Jekyll and Hyde looks like a typical character vs own dark impulses gothic tale but it’s actually a very biting psychological horror story centered around the loss of identity and mental illness as a form of death.
Lanyon gives up on life after witnessing something he believes to be impossible (and that he even doubts was real), and only physically dies after he’s been left a husk of himself. Jekyll gradually loses the grip on reality and eventually dissociates to the point he can’t even see himself in his own fabricated identity, and only physically dies after he loses most of his personality and sense of self.
For all the waxing about these two being scared of death, they experienced it while they were still alive, and what ultimately died were the closest thing to an empty shell of a body you can get in a semi-realistic setting. Both characters‘ ultimate fate is underlined by a passage in which Jekyll describes himself dissociating after telling Lanyon the truth. As much as one believes and the other doesn’t, both are left traumatized by something that, in real life, is impossible.
It has been argued that rather than good vs evil the book touches on repression vs indulgence but I think it also has a layer of reality vs unreality. By the end of Henry’s narration, we don’t quite know how much of it was true and how much of it was lies or delusions. Either way, the main conflict in the last chapter isn’t one of man vs man, but rather man vs self, man vs perception, man vs mental decay, and not in a traditional “darkness inside” way but in one that is deliberately similar to real life struggles with addiction and psychosis.

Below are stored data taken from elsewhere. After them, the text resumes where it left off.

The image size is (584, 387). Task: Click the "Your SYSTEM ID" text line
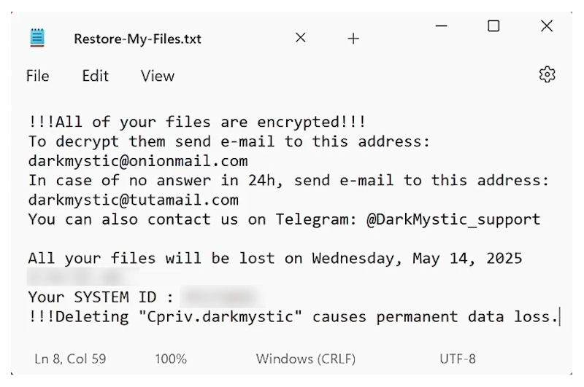[101, 297]
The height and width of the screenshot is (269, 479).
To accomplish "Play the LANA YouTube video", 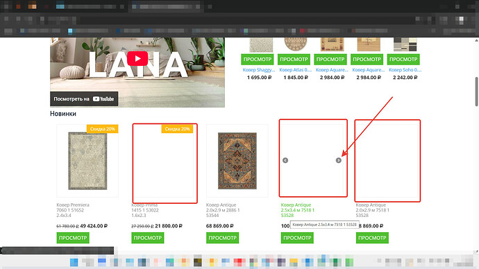I will 137,58.
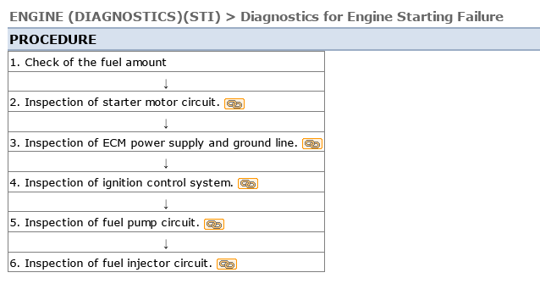Click the down arrow below step 2
Viewport: 540px width, 306px height.
click(166, 124)
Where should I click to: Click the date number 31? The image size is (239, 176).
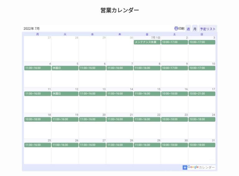pyautogui.click(x=213, y=141)
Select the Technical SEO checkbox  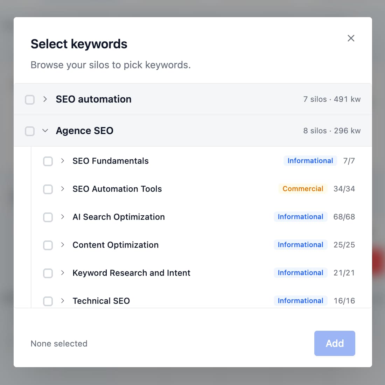pos(48,301)
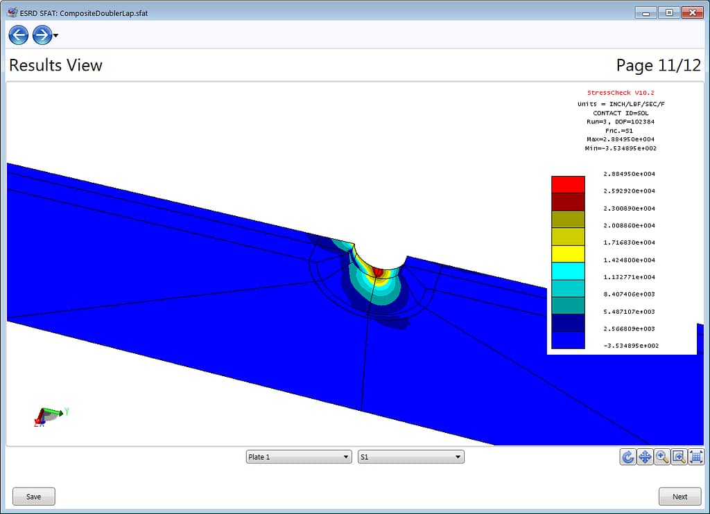
Task: Select the Zoom tool
Action: coord(662,457)
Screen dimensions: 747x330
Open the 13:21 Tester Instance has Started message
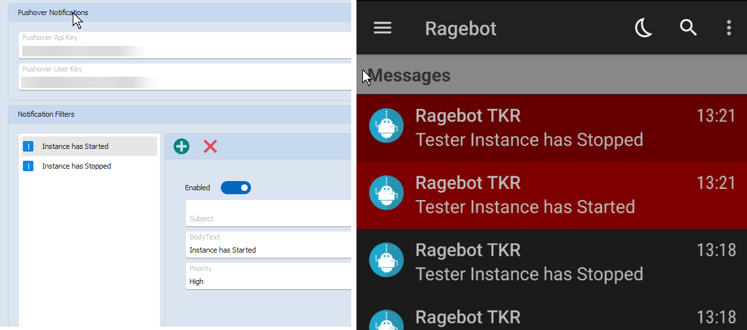[550, 196]
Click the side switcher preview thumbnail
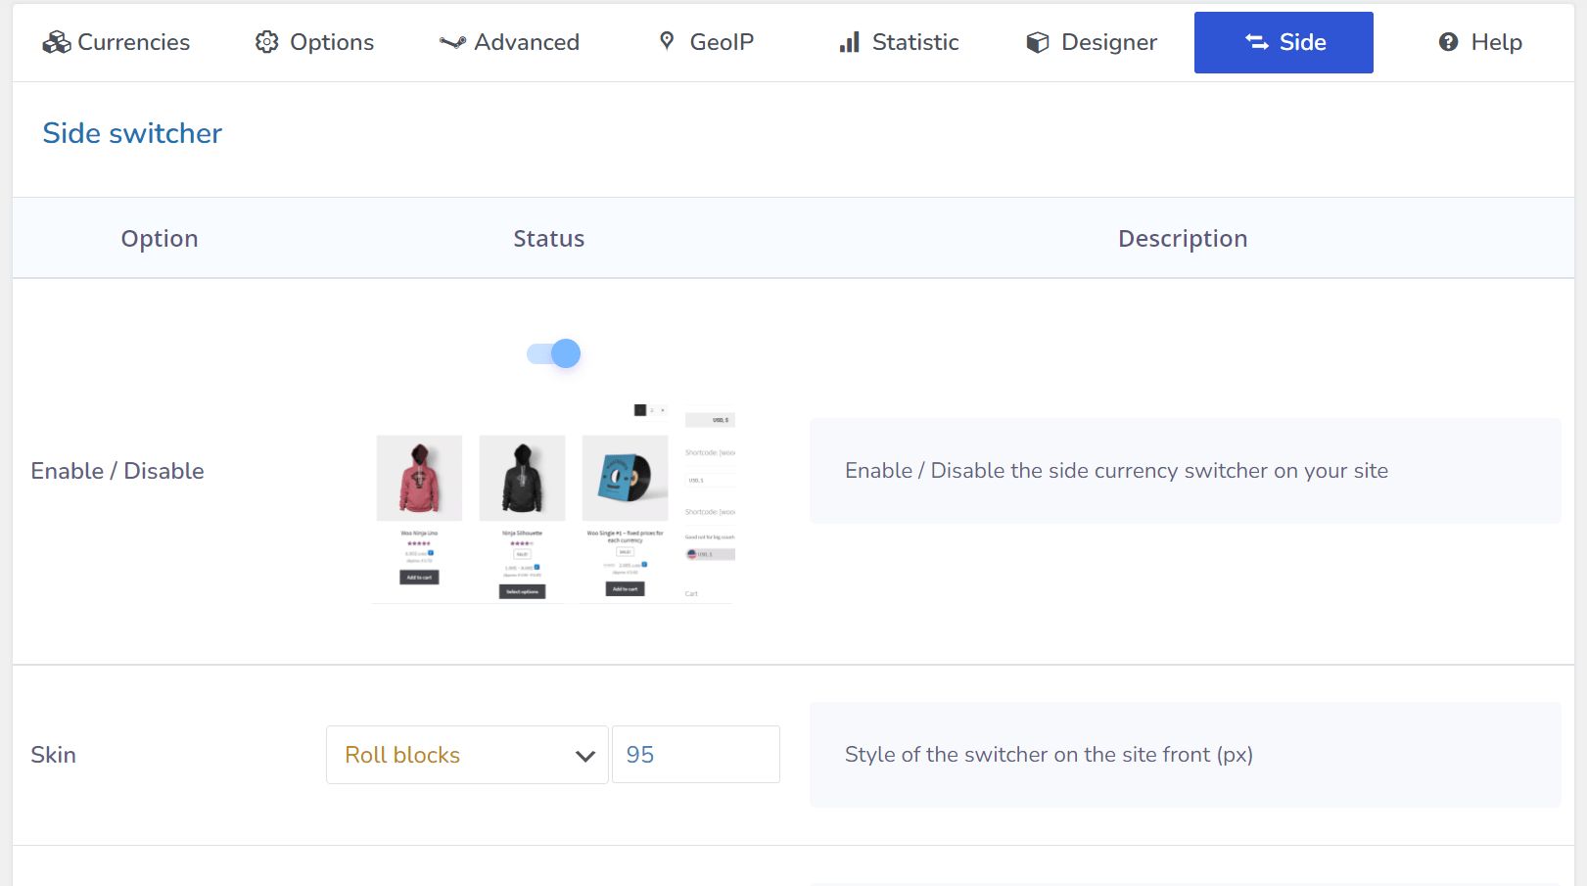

"This last re-read of Jekyll & Hyde really entrenched me in my interpretation, that Jekyll and Hyde are the same person."
"Well. Duh. That's the point of the story."
"No, you don't get it."
"..."
"I mean well, yes, technically, it's the point of the story that they are the same person, and most people get that - but they get it wrong."
"...you are overthinking this so hard."
"No! Listen. Ok maybe i am but- listen. Most pop culture interpretations give Jekyll as the full good side and Hyde as the full bad one, which we can both agree is a gross oversimplification."
"Yeah, obviously. Hyde is all evil, but Jekyll is not all good. He is a mixed bag like all humans are. He wouldn't even think of creating Hyde otherwise. He says as much himself."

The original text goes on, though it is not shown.